Analysis: Nebraska result sits squarely on Iowa's defense
IOWA CITY, Ia. — Another Iowa home football game. Another ranked Big Ten Conference opponent.
Another chance for the Hawkeyes' defense to decide things.
Such has been the pattern for most of the season, and there’s no reason to think things will be different when Iowa hosts No. 15 Nebraska at 2:30 p.m. Friday in the regular-season finale.
Last month, Iowa held No. 10 Wisconsin to 17 points but lost by eight when its offense couldn’t get into the end zone.
Two weeks ago, the Hawkeyes surrendered only 13 points to No. 3 Michigan and won on a last-play field goal. In that game, the Iowa offense’s ability to score a lone second-quarter touchdown — on a gutsy decision and a perfect play-call on fourth down from the 3-yard line — was a difference-maker.
But there was a bigger difference in those two outcomes, one that points allowed doesn’t begin to tell. The Badgers ran up 423 yards against Iowa, springing six plays that gained 20 or more. The Hawkeyes were lucky not to be blown out that day.
Against Michigan’s much more potent offense, the Hawkeyes yielded a mere 201 yards, and a single pass play that netted more than 20.
That’s the kind of dominant effort that will be needed again Friday if the Hawkeyes (7-4, 5-3 Big Ten Conference) are to prevail. With an offense that is struggling like Iowa’s is, the defense must think in terms of flawlessness.
The Hawkeyes know it, too.
That was the lesson of the debacle at Penn State on Nov. 5, when a shockingly frail Iowa defense allowed 41 points.
“We were flat-out embarrassed,” Iowa defensive tackle Faith Ekakitie said. “I think as an athlete, as a competitor, we all have pride. We do take those things to heart.”
The question of the week for the Cornhuskers (9-2, 6-2) has been whether senior quarterback Tommy Armstrong Jr. will be healthy enough to start. He has been battered in recent weeks, with a concussion, ankle and hamstring injuries among the worries. He sat out last week as Nebraska dispatched Maryland in its home finale.
The sub-question surrounding Armstrong has been: If he is OK to play, how much will he be able to run? It is Armstrong’s mobility that has helped him become Nebraska’s all-time leader in total offense, with 10,552 yards and counting. He has also amassed 90 touchdowns in a career marked by equal parts brilliance and confounding mistakes, including a four-interception disaster in last year’s 28-20 Iowa victory in Lincoln.
No one at Iowa is willing to concede that Armstrong will be at less than 100 percent.
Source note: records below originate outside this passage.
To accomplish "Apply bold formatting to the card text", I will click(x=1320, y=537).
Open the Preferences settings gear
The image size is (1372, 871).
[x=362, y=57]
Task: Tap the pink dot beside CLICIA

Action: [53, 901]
That’s the smart approach. The chatter about Armstrong’s health has felt like a classic smokescreen.
“I’m pretty sure he’s a senior now. I feel like he’s been there forever,” Hawkeye cornerback Desmond King said of Armstrong. “I’m pretty sure he’s going to be ready to go for this game. Our mindset, we need to know and react and think that he’s going to play in this game.”
King, also a senior, wants the challenge Armstrong brings.
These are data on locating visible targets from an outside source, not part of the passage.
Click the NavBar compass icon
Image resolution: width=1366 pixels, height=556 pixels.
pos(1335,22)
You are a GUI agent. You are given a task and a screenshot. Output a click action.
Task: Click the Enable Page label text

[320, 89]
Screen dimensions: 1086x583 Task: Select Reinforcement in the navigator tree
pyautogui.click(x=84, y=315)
“For sure,” he said. “You want to have a competitive game here in Kinnick Stadium.”
It will be competitive if King and his cohorts do their part. Nebraska’s offense is much more than just Armstrong.
Senior Jordan Westerkamp leads a terrific contingent of wide receivers that has produced 116 catches, 1,819 yards and 12 touchdowns.
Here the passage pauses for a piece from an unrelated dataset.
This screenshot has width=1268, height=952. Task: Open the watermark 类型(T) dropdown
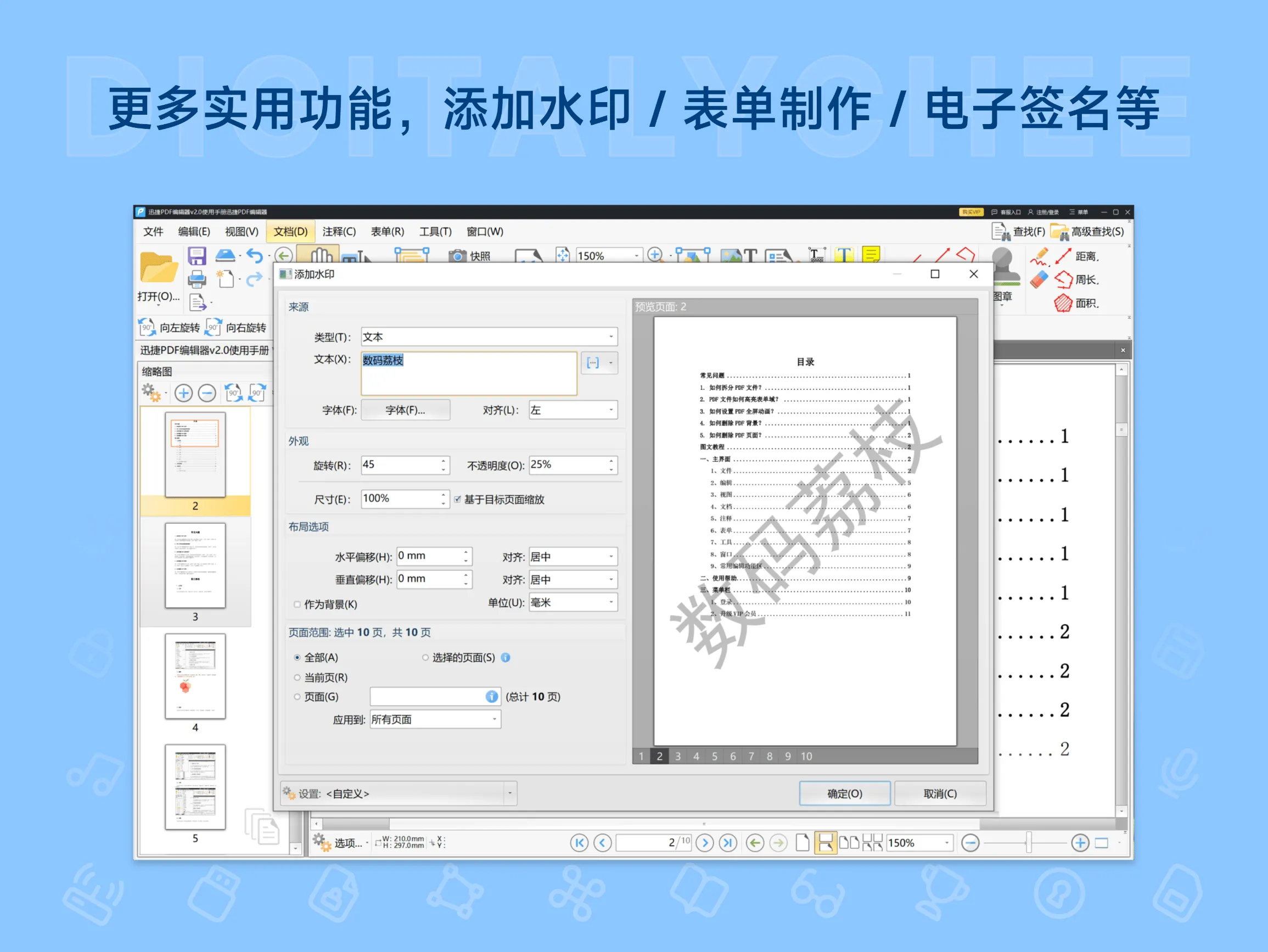(610, 337)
An offensive line that includes four sophomore starters has grown up fast, helping the Cornhuskers dominate on third downs and in fourth quarters. Nebraska is the best in the nation with a 115-27 scoring advantage in the final 15 minutes of games. It has converted 47 percent of its third-down plays to rank 19th in the country.
Terrell Newby is a solid tailback, with 825 rushing yards and a 4.8 yards-per-carry average. Backup Devine Ozigbo has added 346 yards and five touchdowns on the ground.
The Cornhuskers are balanced. At Wisconsin on Oct. 29, Nebraska gained 152 yards rushing and 153 passing, rallying with 10 fourth-quarter points to force overtime before losing.
This is a big challenge for an Iowa defense that probably has to hold Nebraska to around half of its 28-points-per-game average to have a shot at victory.
But the Michigan challenge was even greater, and the Hawkeyes rose up then, just a week after the low point in Happy Valley.
“As a defense, we all decided that, hey, enough is enough. We’ve got to come together,” Ekakitie said.
“When you put as much time and effort into being a college athlete as everyone here does, for someone to question your dedication to the game or whether or not you were working hard enough, it hurts.”